Using the Gettysburg account, explain in one to three sentences why Brig.-Gen. Pettigrew turned back without entering Gettysburg on June 30th.
### Selected passage
Army of Northern Virginia,
February 24th, 1864.
Resuming the narration of the first day's fight at Gettysburg, I will endeavor as briefly as a due regard for intelligibility will permit, to give to-day some account of the parts borne by the divisions of Major-Generals Heth and Pender, of Lieut.-Gen. A. P. Hill's corps, in that day's engagement. And here it may not be improper to say that I have somewhat inverted the mutual sequence of events in speaking of the operations of Ewell's corps in advance of Gen. Hill's, inasmuch as Heth's division, of the latter corps, first became engaged with the enemy; but as the history of each corps is complete in itself, I hope the reader will pardon the method I have chosen to pursue in the recital.

On the morning of the 30th of June, 1863, Maj.-Gen. Heth, who was then lying at Cashtown, Pa., with his division, ordered Brig.-Gen. Pettigrew to march his brigade to Gettysburg and search the town for supplies, especially shoes. On reaching the suburbs of Gettysburg, however, Gen. P. found the town occupied by a large force of cavalry — supported, it was said, by a considerable body of infantry. Under these circumstances, Gen. P. did not attempt to enter the town, but returned to camp near Cashtown.

On the morning of the 1st of July, Heth's division of infantry, accompanied by Pegram's battalion of artillery, broke up camp near Caslitown, and at 5 A. M. began to move in the direction of Gettysburg by the turn-pike road. As the division neared Gettysburg it became evident that the enemy was in the vicinity of the town in some force, but in what numbers was as yet unknown to the commanding General. When Heth, however, reached the second ridge of hills west of Gettysburg, it became clear that there were infantry, artillery, and cavalry around the town. Braxton's battery, of Fredericksburg, Virginia, (formerly commanded by Maj. C. M. Braxton, of that town, a brave and accomplished officer, and now by Capt. Marye,) was placed in position, and a few shots were fired, scattering the enemy's cavalry videttes and killing Major--General Reynolds, then commanding the Yankee forces at Gettysburg, Meade not having arrived. This, be it remembered, was the opening of the ball. Ewell did not come into action until some time later in the day.
######
### Information shown
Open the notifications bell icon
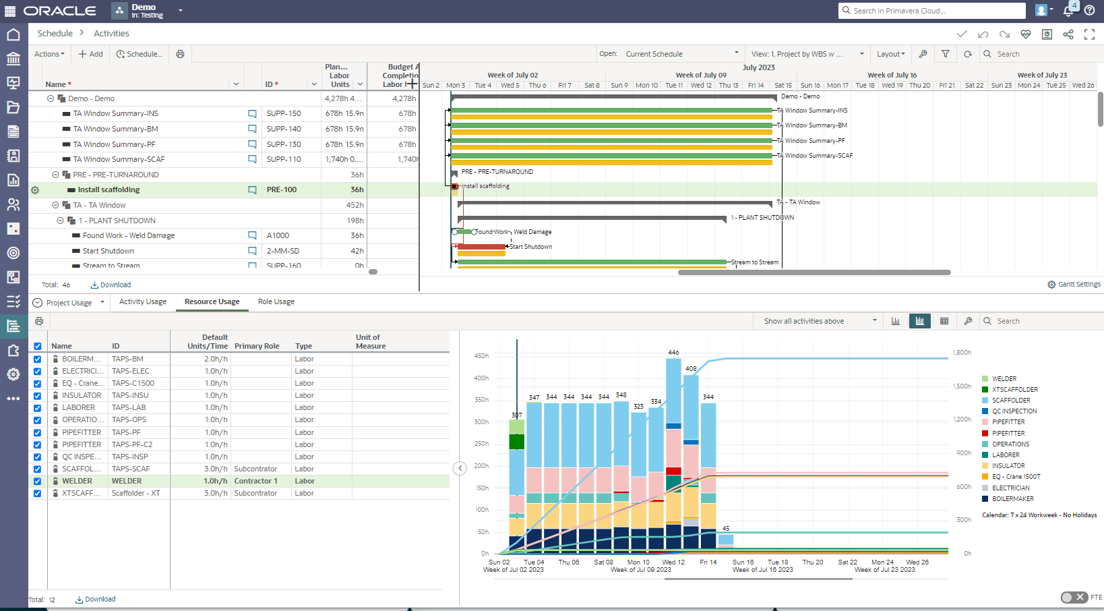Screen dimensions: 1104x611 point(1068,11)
######
### Information shown
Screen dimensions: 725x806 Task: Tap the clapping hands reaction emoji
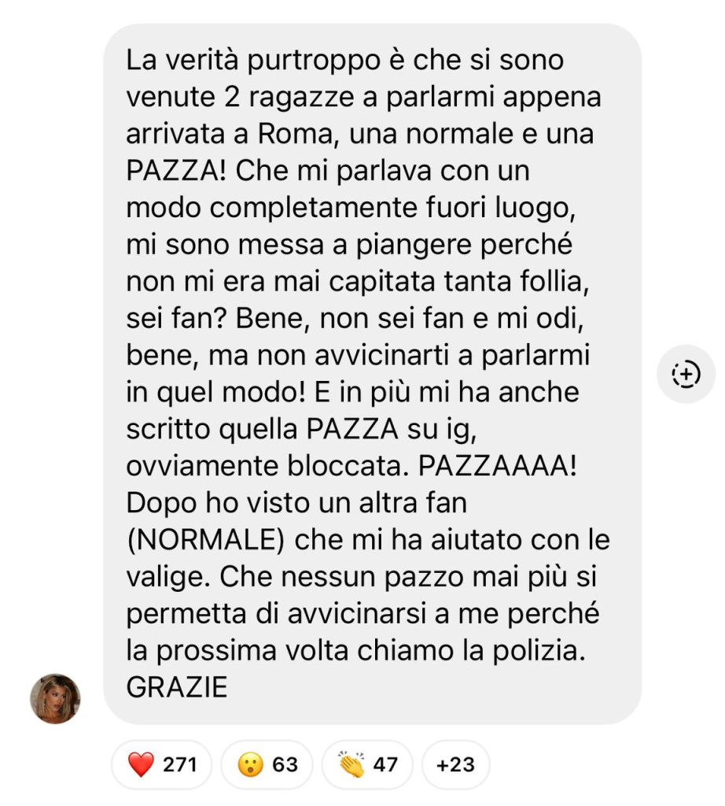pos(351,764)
######
### Task result
When he reached the edge of town, Pettigrew found it held by a large force of cavalry, said to be backed by a considerable body of infantry. Because of this, he didn't try to go in and went back to camp near Cashtown.